**Task goal:**
Output the lines of these dataset items as a numbered list, omitting blank lines and leaving the pictures out.

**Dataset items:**

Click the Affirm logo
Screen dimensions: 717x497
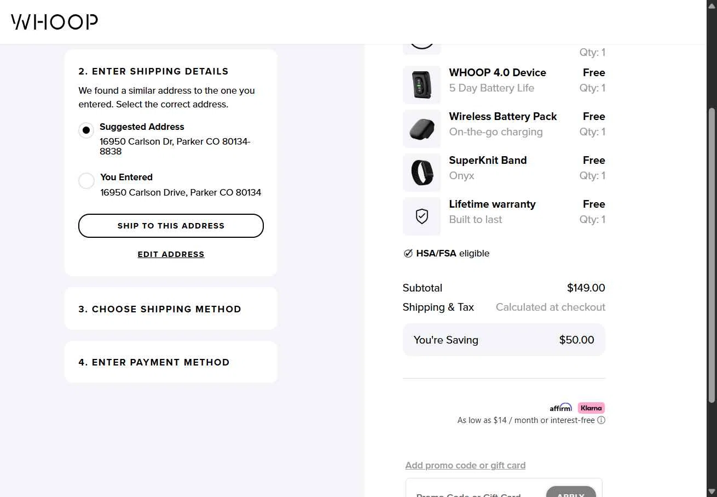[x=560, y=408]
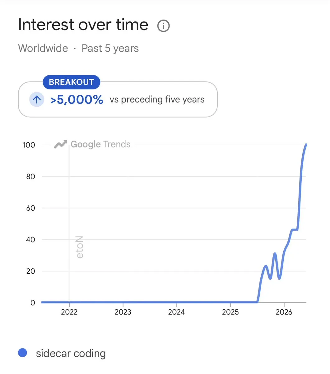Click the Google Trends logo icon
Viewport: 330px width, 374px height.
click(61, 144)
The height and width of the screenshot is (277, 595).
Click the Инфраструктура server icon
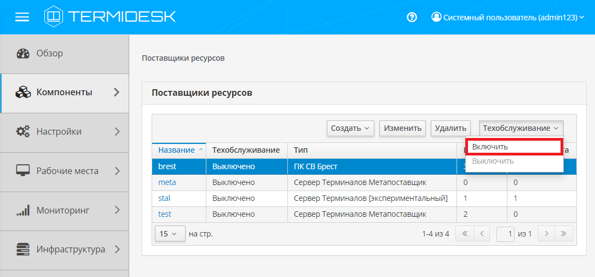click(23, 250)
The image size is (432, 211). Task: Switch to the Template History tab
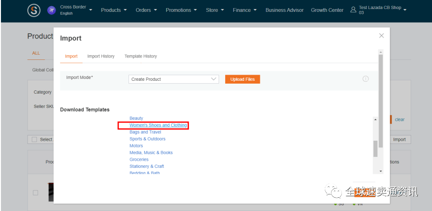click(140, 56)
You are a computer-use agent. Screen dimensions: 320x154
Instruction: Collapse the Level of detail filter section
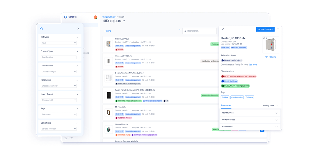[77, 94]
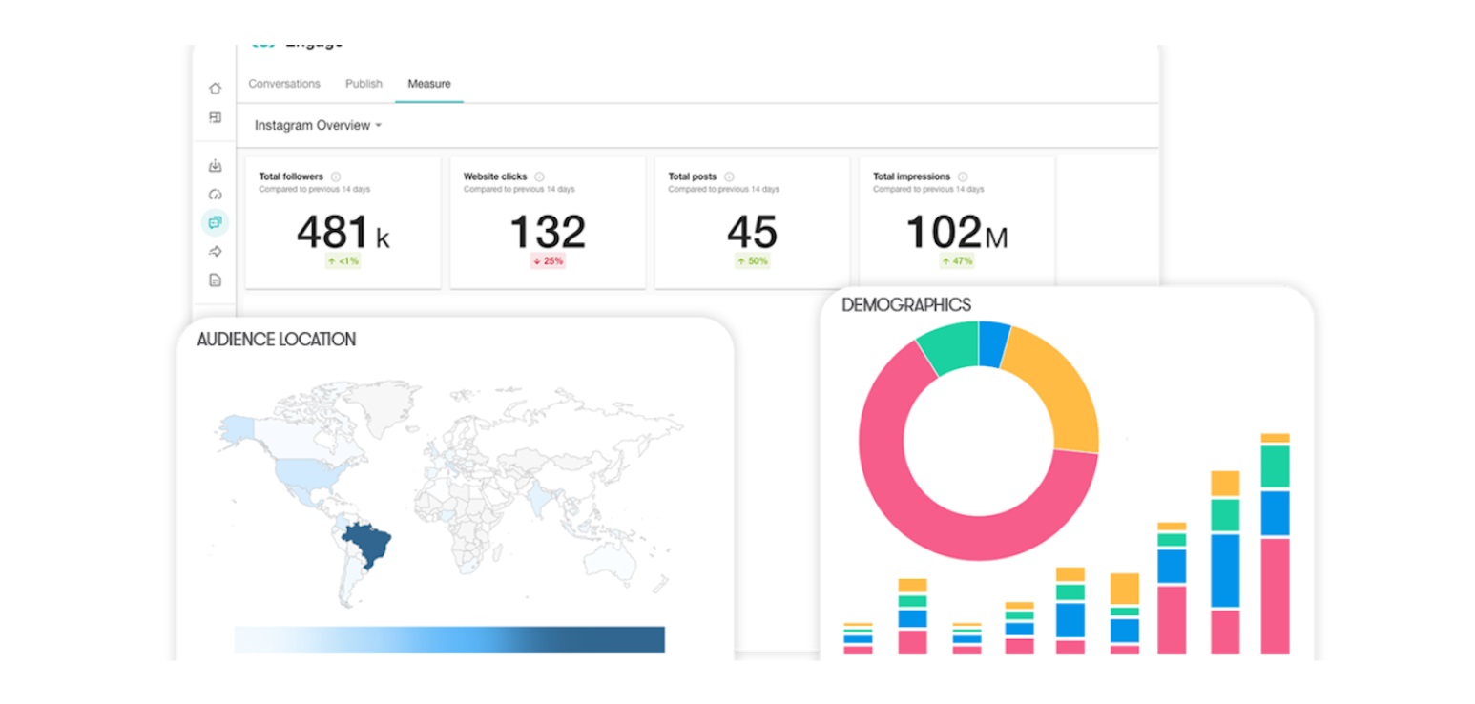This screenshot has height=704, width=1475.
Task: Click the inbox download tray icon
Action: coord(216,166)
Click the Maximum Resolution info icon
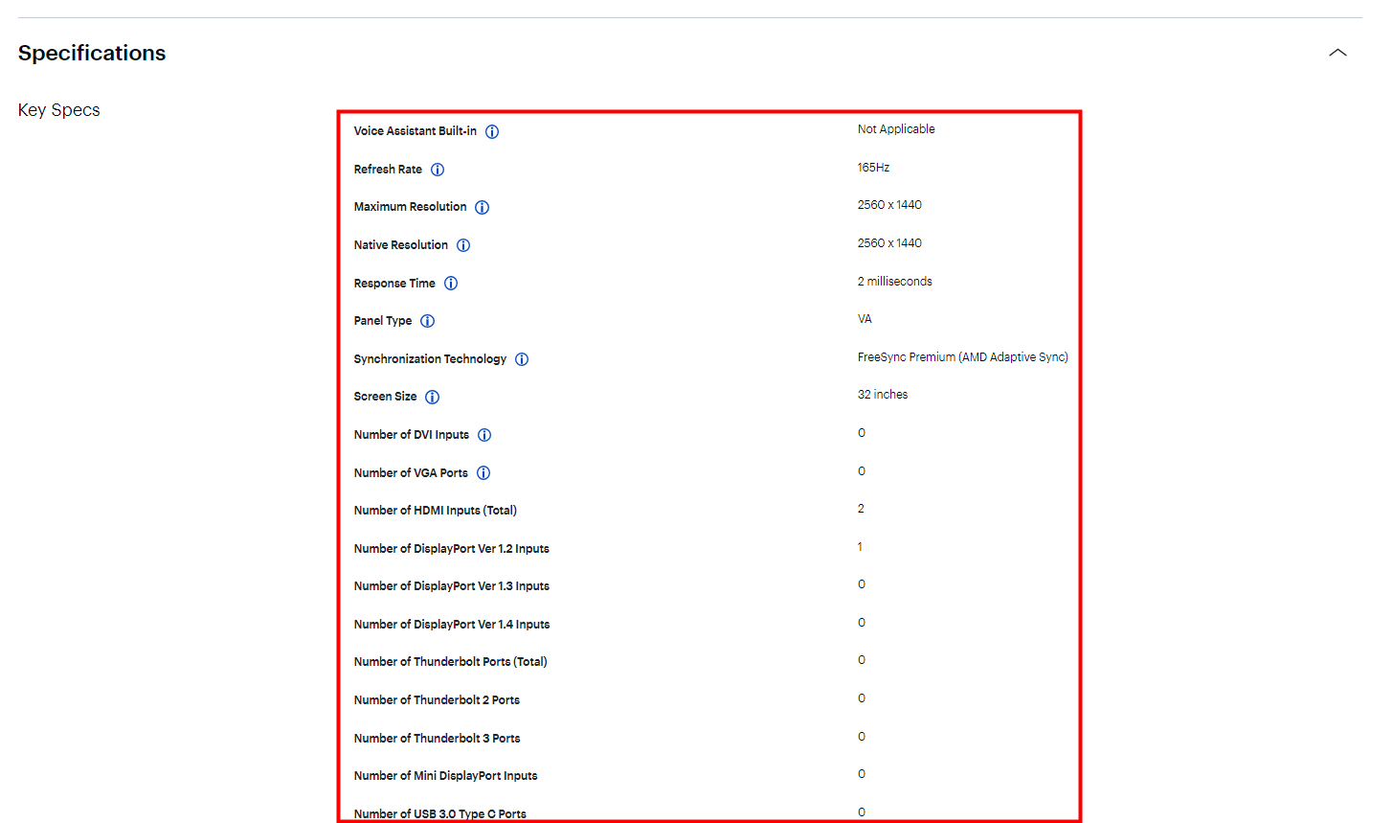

**Worked solution:**
1. Click the Affirm logo
2. Screen dimensions: 717x497
3. [x=560, y=408]
4. Click the Google Trends logo icon
5. Viewport: 330px width, 374px height.
6. click(61, 144)
7. The height and width of the screenshot is (277, 595).
8. Click the Инфраструктура server icon
9. click(23, 250)
10. The image size is (432, 211). Task: Switch to the Template History tab
11. click(140, 56)
12. You are a computer-use agent. Screen dimensions: 320x154
13. Instruction: Collapse the Level of detail filter section
14. [77, 94]
15. This screenshot has height=704, width=1475.
16. Task: Click the inbox download tray icon
17. Action: coord(216,166)
18. Click the Maximum Resolution info icon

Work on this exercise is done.